Top of SUPPLIED RECORDS
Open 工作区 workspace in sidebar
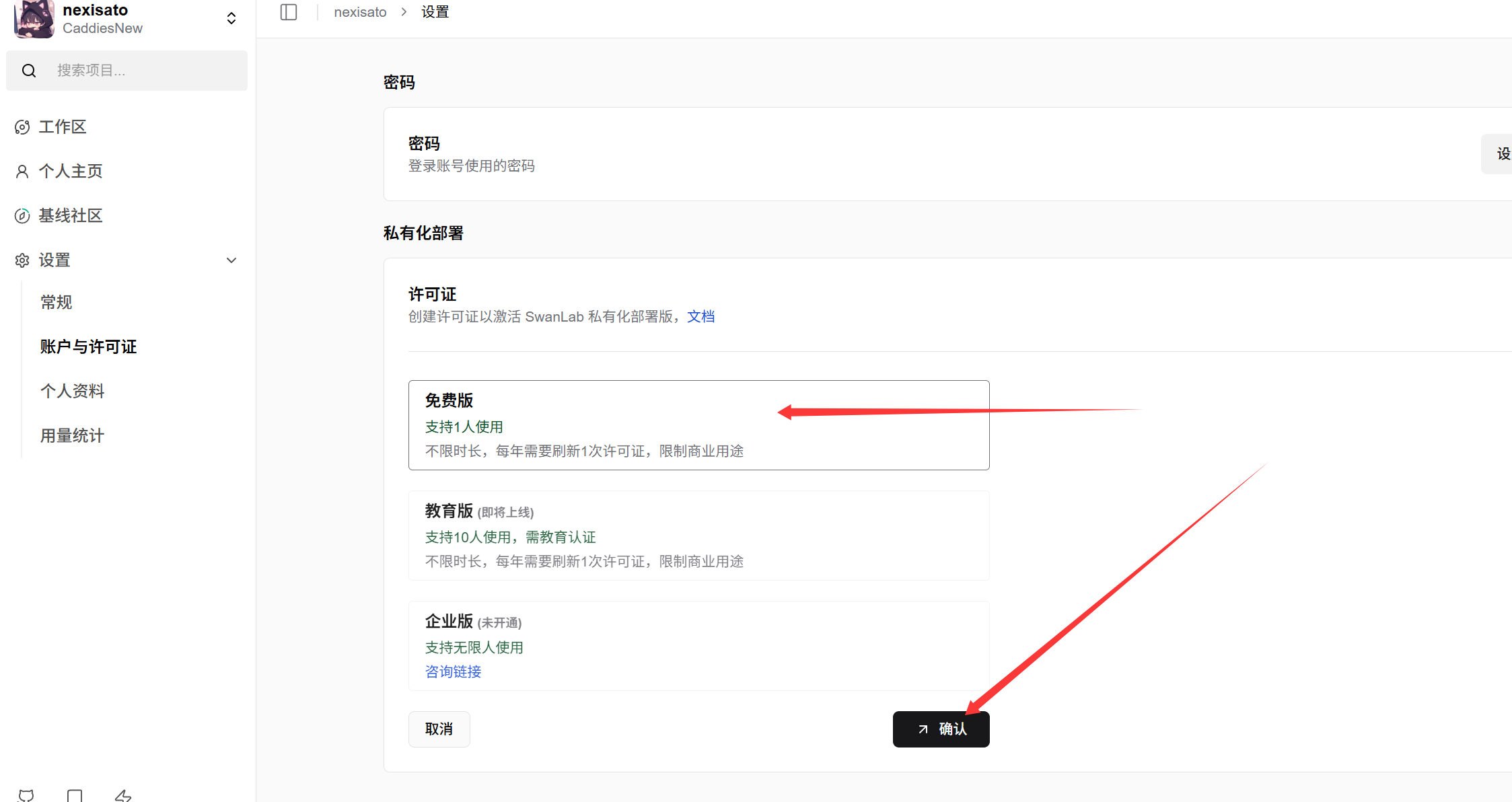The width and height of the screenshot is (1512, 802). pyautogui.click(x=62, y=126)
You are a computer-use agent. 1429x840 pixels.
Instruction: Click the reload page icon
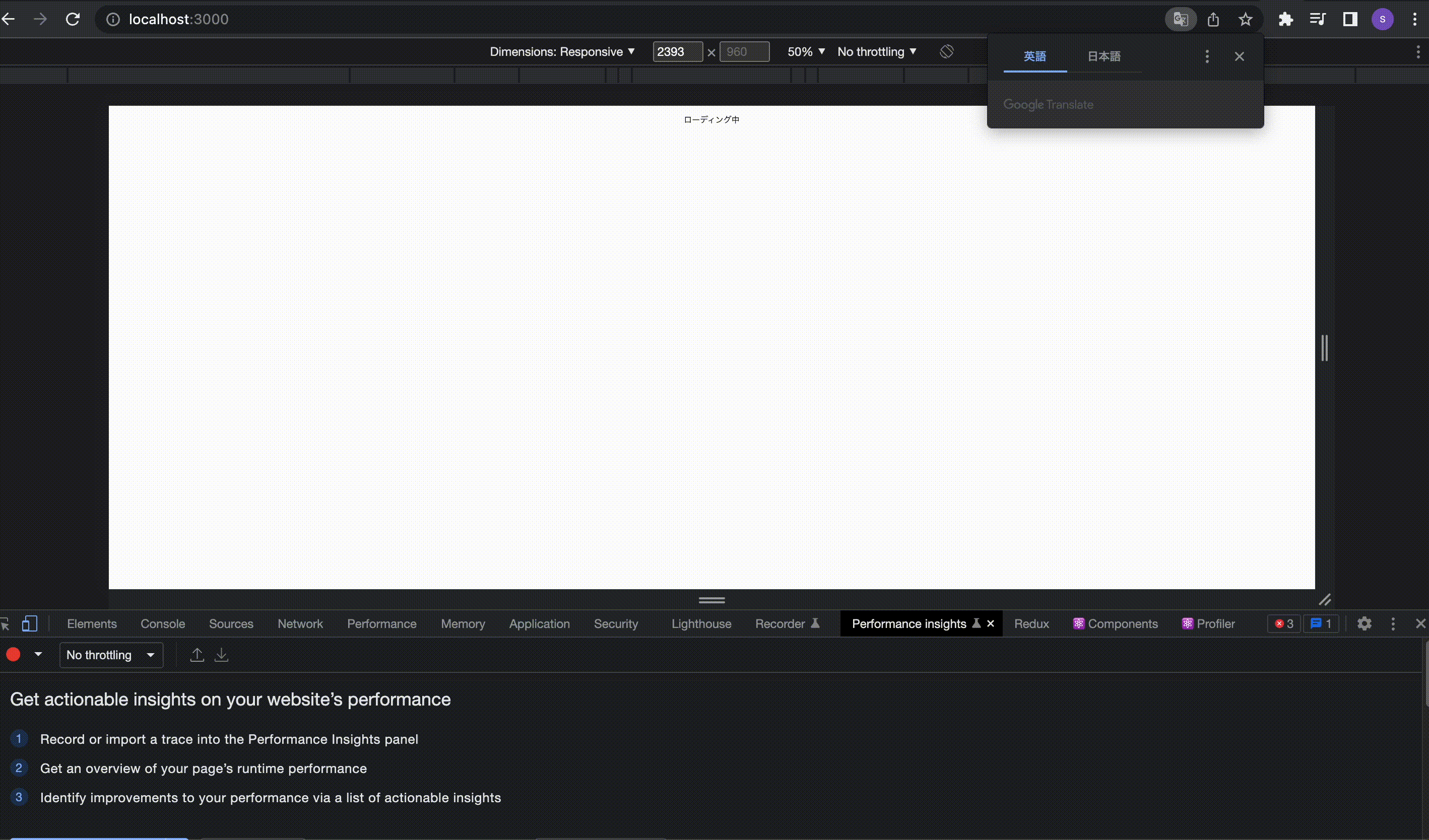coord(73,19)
Bottom of SUPPLIED RECORDS
Top of SUPPLIED RECORDS
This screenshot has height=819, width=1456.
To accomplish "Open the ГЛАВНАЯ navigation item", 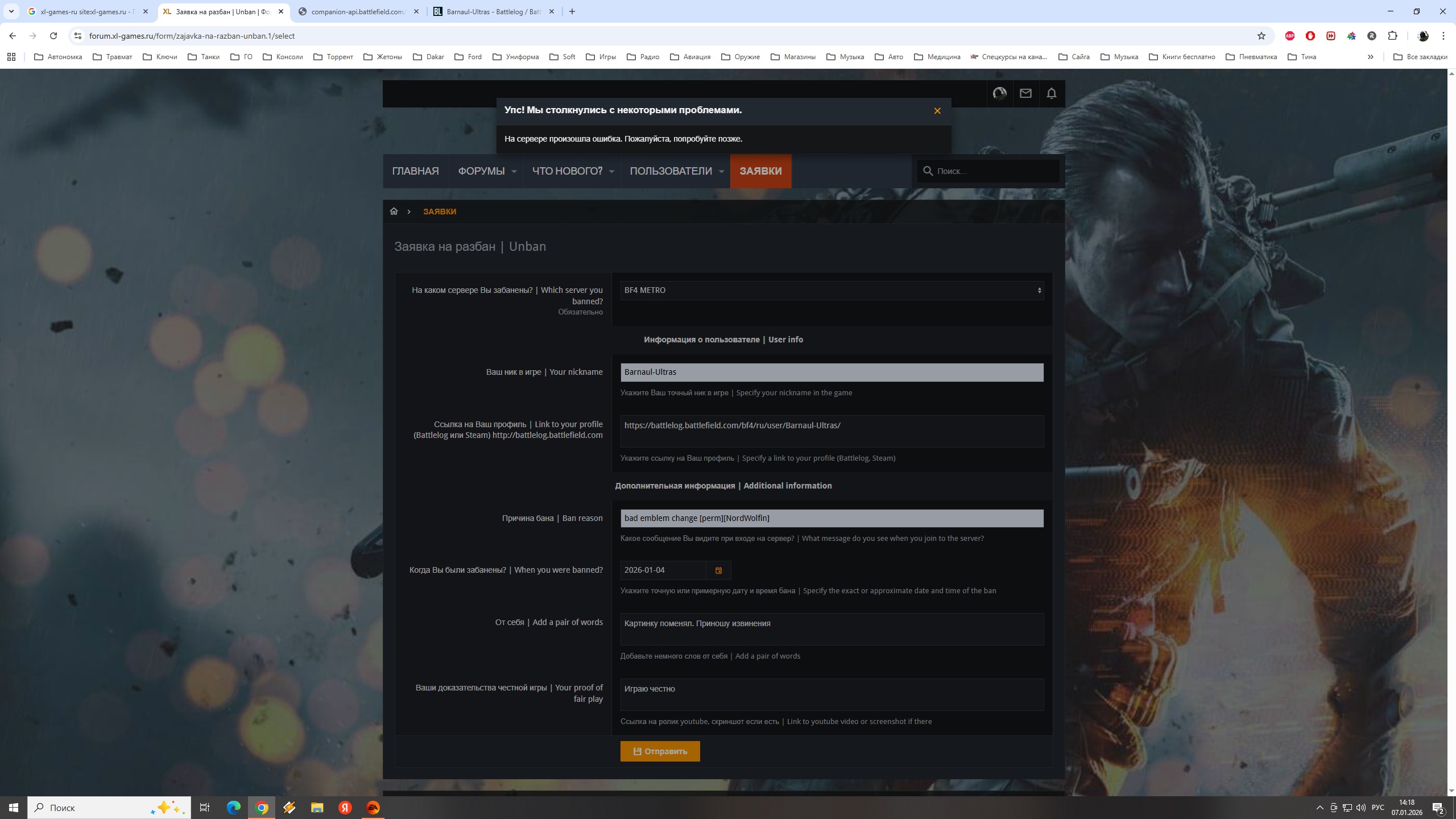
Bottom of SUPPLIED RECORDS
Top of SUPPLIED RECORDS
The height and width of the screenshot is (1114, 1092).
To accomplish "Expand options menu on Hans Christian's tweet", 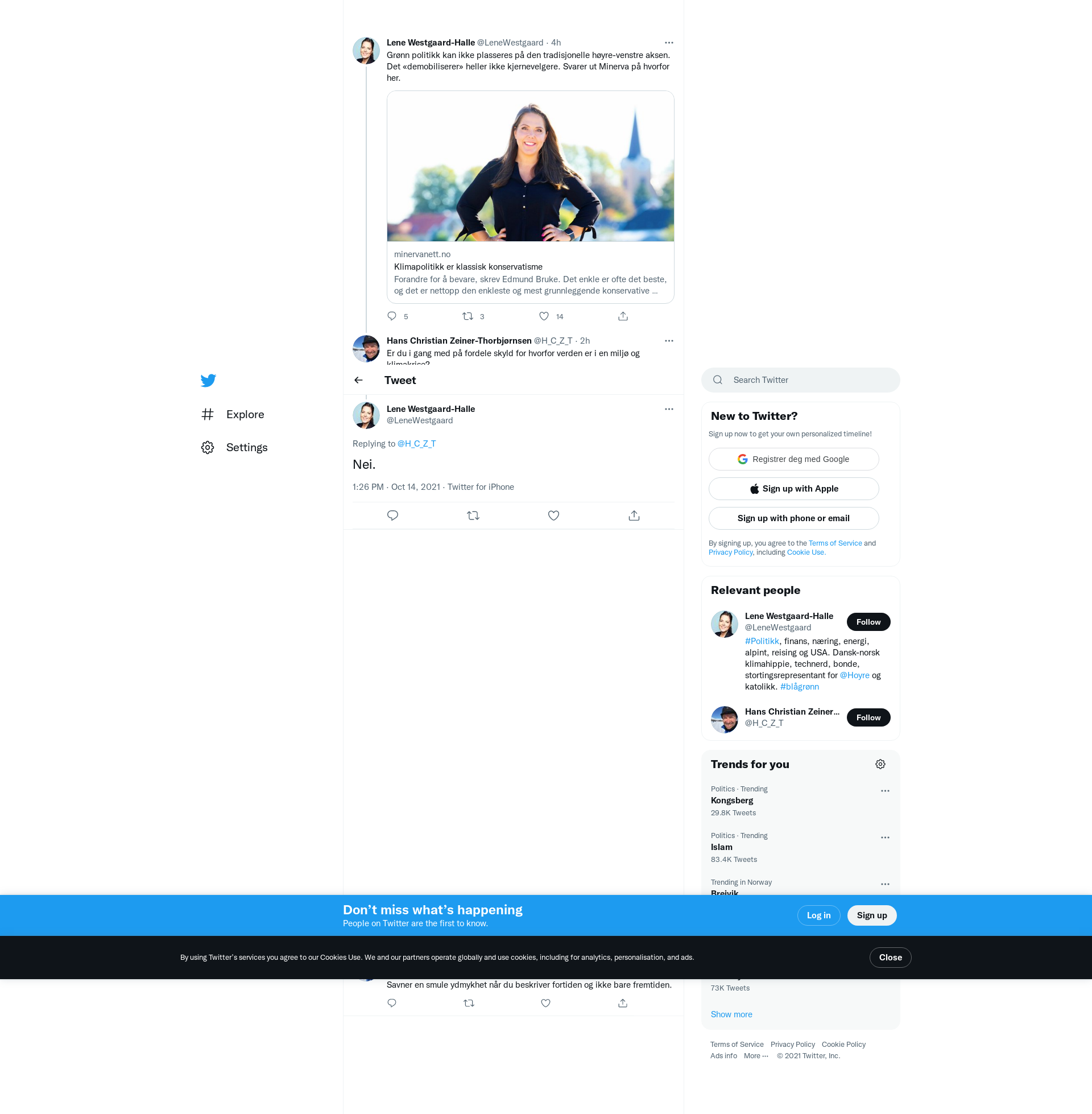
Bottom of SUPPLIED RECORDS
## THE TASK:
Reproduce exactly the lines above that run from the one with "This screenshot has height=819, width=1456." to the one with "the ГЛАВНАЯ navigation", both included, leaving pictures out.

## ANSWER BELOW:
This screenshot has height=819, width=1456.
To accomplish "Open the ГЛАВНАЯ navigation item", 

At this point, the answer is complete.